DESCRIPTION OF THE TASK: Would you return, word for word, the lines of the data below from the line with "2. Sınıf Matematik Etkinlikleri (495, 423)" through the line with "Hızlı Okuma – TEKERLEME – 2 (495, 547)", and no others?

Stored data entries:
————

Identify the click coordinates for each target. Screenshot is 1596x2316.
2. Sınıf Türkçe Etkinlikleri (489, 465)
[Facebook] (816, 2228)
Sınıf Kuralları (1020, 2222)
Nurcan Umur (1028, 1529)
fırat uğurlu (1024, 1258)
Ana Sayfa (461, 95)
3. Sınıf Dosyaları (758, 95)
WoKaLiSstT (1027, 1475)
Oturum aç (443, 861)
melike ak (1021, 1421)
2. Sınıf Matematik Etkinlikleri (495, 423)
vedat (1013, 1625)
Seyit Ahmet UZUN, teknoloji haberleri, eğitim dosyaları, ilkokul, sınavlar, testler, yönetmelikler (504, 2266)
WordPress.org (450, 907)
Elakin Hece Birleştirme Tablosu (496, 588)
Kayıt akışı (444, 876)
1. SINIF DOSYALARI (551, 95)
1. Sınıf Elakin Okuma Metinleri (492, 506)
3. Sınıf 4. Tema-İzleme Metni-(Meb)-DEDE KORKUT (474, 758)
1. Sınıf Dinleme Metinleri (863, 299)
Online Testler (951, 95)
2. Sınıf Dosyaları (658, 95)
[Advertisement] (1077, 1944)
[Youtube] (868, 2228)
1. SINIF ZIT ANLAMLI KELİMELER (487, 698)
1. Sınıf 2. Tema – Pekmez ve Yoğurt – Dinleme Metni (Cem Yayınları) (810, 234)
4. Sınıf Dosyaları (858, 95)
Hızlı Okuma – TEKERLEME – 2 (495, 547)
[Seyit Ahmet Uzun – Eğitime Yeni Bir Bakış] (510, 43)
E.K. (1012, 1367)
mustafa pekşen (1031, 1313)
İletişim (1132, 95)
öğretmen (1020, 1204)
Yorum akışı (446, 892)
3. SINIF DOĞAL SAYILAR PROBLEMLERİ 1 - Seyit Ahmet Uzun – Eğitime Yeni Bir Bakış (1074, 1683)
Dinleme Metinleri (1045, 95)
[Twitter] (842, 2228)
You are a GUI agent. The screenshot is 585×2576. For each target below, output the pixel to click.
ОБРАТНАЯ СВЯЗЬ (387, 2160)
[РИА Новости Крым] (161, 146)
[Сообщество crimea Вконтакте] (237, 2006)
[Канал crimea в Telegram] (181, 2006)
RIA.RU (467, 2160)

————

WRITTEN REPLY:
2. Sınıf Matematik Etkinlikleri (495, 423)
vedat (1013, 1625)
Seyit Ahmet UZUN, teknoloji haberleri, eğitim dosyaları, ilkokul, sınavlar, testler, yönetmelikler (504, 2266)
WordPress.org (450, 907)
Elakin Hece Birleştirme Tablosu (496, 588)
Kayıt akışı (444, 876)
1. SINIF DOSYALARI (551, 95)
1. Sınıf Elakin Okuma Metinleri (492, 506)
3. Sınıf 4. Tema-İzleme Metni-(Meb)-DEDE KORKUT (474, 758)
1. Sınıf Dinleme Metinleri (863, 299)
Online Testler (951, 95)
2. Sınıf Dosyaları (658, 95)
[Advertisement] (1077, 1944)
[Youtube] (868, 2228)
1. SINIF ZIT ANLAMLI KELİMELER (487, 698)
1. Sınıf 2. Tema – Pekmez ve Yoğurt – Dinleme Metni (Cem Yayınları) (810, 234)
4. Sınıf Dosyaları (858, 95)
Hızlı Okuma – TEKERLEME – 2 (495, 547)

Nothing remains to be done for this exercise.